Crise preocupa, mas não tira 'singela positividade' de investidores sociais
Mesmo diante da crise econômica e política que assola o Brasil, famílias investidoras sociais têm uma "percepção singelamente positiva" para o futuro e a expansão do setor que representam nos próximos anos.
Em sua maioria, esse grupo de investidores, que representa 7% dos 160 bilionários do país, acredita que vão surgir, nos próximos anos, novas famílias investidoras sociais, com mais recursos e atuação mais organizadas.
As informações são do relatório Retratos do Investimento Social Familiar no Brasil, lançado pelo Gife no início deste mês, organização sem fins lucrativos que reúne os principais investidores do país.
Para levantar os dados qualitativos, foi usada uma mostra composta por 17 famílias que mantém institutos e fundações que investem em causas sociais, que compõem o Gife e outras seis convidadas.
Membros de algumas das famílias mais influentes na economia e na política brasileiras, seja por meio da administração de suas empresas, da interação com gestores públicos de alto escalão, do número de funcionários que possuem, ou da contribuição que fazem para partidos políticos (financeira e intelectual), participaram do levantamento.
Para a composição do relatório, foram ouvidas organizações como Fundação Affonso Brandão Hennel, da família de Affonso Brandão Hennel, fundador da Semp Toshiba, Fundação Tide Setubal, presidida pela educadora Neca Setubal, herdeira do Itaú e Instituto Ayrton Senna, mantida pelos royalties dos contratos de imagem do piloto Ayrton Senna e presidida por sua irmã, Viviane Senna, entre outras.
Dos entrevistados, 40% fazem parte dos 160 bilionários brasileiros. Eles concederam entrevistas sob a condição de anonimato e de não ligação de dados às respectivas organizações.
A criação do relatório surgiu para compreender o aumento do número de investidores familiares associados ao Gife. Somente nos últimos sete anos, o número de famílias ligadas à organização cresceu mais de 140%, passando de 8 para 21, em 2015.
Segundo André Degenszajn, secretário-geral do Gife, o aumento de interesse pela área entre as famílias mais ricas do Brasil é um reflexo de um movimento.

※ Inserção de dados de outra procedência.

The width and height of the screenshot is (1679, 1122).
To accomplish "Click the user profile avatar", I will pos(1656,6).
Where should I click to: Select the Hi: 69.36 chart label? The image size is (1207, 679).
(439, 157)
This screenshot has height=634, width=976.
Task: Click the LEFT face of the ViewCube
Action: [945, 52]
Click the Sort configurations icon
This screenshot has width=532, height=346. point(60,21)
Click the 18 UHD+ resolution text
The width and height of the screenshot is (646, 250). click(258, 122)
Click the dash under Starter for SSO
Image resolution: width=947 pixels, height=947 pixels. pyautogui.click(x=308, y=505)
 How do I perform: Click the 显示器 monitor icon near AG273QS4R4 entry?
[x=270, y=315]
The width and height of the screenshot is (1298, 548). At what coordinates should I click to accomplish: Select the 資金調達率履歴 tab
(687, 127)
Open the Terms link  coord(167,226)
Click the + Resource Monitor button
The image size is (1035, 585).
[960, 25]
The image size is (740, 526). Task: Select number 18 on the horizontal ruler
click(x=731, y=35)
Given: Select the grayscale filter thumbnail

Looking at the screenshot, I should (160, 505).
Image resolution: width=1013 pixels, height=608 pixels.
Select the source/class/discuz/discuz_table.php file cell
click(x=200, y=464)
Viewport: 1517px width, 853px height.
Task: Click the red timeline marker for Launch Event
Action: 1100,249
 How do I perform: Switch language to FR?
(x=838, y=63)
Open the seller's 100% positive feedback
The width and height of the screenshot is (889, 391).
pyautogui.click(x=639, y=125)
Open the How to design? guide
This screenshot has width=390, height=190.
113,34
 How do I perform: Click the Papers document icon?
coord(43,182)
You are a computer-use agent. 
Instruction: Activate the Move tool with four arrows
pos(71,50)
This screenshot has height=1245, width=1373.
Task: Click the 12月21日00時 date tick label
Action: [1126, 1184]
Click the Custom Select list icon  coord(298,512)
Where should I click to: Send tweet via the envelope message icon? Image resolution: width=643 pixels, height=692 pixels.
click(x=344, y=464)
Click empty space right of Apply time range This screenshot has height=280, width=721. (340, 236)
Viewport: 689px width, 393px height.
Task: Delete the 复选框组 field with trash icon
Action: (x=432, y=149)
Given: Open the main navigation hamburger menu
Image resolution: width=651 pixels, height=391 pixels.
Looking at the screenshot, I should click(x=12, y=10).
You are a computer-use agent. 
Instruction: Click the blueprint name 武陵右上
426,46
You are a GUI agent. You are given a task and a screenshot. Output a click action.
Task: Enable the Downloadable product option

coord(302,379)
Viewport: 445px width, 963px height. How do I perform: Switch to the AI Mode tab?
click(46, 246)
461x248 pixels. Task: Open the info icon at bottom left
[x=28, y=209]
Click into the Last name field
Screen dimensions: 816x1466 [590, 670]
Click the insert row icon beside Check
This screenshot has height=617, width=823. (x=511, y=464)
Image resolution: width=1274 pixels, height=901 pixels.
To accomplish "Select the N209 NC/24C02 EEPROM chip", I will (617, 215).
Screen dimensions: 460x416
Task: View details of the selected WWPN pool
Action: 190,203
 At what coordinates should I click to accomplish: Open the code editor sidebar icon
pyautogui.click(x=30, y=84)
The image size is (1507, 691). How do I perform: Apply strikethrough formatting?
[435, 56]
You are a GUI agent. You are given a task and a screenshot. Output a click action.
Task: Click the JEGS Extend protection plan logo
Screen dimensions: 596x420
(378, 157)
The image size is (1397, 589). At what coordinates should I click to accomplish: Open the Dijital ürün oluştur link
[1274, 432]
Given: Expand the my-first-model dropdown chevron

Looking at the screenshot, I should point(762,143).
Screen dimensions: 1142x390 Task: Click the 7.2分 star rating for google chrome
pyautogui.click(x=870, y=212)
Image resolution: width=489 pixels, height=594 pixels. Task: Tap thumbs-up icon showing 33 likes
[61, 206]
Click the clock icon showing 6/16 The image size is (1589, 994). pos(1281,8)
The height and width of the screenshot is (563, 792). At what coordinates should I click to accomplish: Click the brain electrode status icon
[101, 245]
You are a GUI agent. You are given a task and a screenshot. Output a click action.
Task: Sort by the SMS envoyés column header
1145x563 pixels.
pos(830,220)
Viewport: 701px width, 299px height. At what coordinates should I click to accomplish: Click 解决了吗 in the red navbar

"As motivações delas vêm, principalmente, após deixarem o controle de suas empresas ou de abrirem capital, assim, acabam se afastam dos cargos administrativos e criando suas próprias instituições filantrópicas", diz Degenszajn.
Apesar da visão positiva predominante, parte dos entrevistados foi mais cética em relação aos próximos anos "prevendo" um "futuro negro" para o setor, ou seja, um decréscimo do movimento do qual fazem parte, mencionando que algumas fundações estão fechando em função da crise.
"A recessão e as empresas e o Brasil com menos recursos, levam ao encolhimento do campo filantrópico", conta Degenszajn. "Porque o dinheiro não está nas instituições, a maior parte das fundações recebem recursos anuais das suas famílias mantenedoras, que têm aplicações no mercado financeiro, em ações, nas empresas. Então, se o mercado está desaquecido, tende a ter menos recursos para a filantropia", afirma.
De acordo com Degenszajn, a tendência é a de que as famílias não ampliem seus investimentos para 2016, algumas, ainda, devem reduzir os que já faz.
Ana Carolina Velasco, coordenadora da pesquisa, afirma que as famílias estudadas já têm recursos predestinados ao investimento social e que não ficam tanto associados os cortes da crise. "Mas elas estão tendo mais cuidado, porque querem manter o investimento", diz.
Os bilionários acreditam que o crescimento do setor depende também da união de forças, da superação do caráter individualista dos investidores e do fortalecimento institucional das organizações da sociedade civil como um todo e aumento da profissionalização do setor.
RECURSOS
Em média, as organizações familiares entrevistadas aplicam R$ 14,5 milhões por ano em suas iniciativas filantrópicas. Elas enxergam o papel que representam como complementar ao setor público, de construção da cidadania, de "civilizar" o governo e de questão de moral.
Das organizações ouvidas, 39% afirmaram que o valor de seu investimento social é estipulado com base em uma proporção de seu patrimônio total, apesar de nem todos terem ainda atingido o percentual estipulado.
O dinheiro aplicado é predominantemente oriundo do setor industrial (35%) e do setor financeiro (30%). São famílias que enriqueceram por meio de atividades industriais no final do século 19 e durante o 20, com construção civil, indústria têxtil, tecnologia, siderurgia e cosméticos. O setor bancário e financeiro também são relevantes investidores da área.
ATUAÇÃO
O campo preferido de investimento do grupo de investidores é o da educação, 40% deles aplicam na causa por acreditarem ser um setor estratégico no qual está a raiz dos problemas brasileiros.
A definição de área de foco passa, geralmente, pela vontade do patriarca – responsável pela fortuna das famílias, e pela "cultura familiar", ou seja, pela visão que a família tem do país e da solução para os seus problemas sociais.
No entanto, o relatório mostra que a influência do patriarcado tem se esvaído nas últimas décadas, principalmente após a terceira geração de herdeiros assumirem as organizações, que, por sua vez, passam a ficar sob liderança feminina.
A origem do interesse em atuar na área social entre essas famílias está associada às lembranças afetivas de ações realizadas por seus pais e avós, muitos deles antes de terem feito ou consolidado fortuna.
A religiosidade e a trajetória de vida, como dos antepassados que migraram para o Brasil em condições críticas em tempos de guerras, também estão entre as influências para a prática da filantropia. Somente 11% se dizem inspirados pelas desigualdades sociais.
DESAFIOS
Em contramão a popular cultura de doações dos Estados Unidos, onde heranças investidas em organizações sociais não são tributadas pelo governo, o Brasil tributa dinheiro deixado para herdeiros ou para causas sociais.
Para Degenszajn, esse é dos maiores entraves para a expansão da cultura de investimento familiar social no país. "No Brasil, aos olhos do governo, é indiferente se você coloca o dinheiro numa fundação, apoia uma organização sem fins lucrativos, ou deixa para seu filho."
Investimento social tímido e pouco número de investidores no setor também é encarado como um problema para quem aplica na área. Além de, desorganização e desconexão das próprias organizações, que muitas vezes atuam de forma dispersa, sem foco e de maneira assistencialista.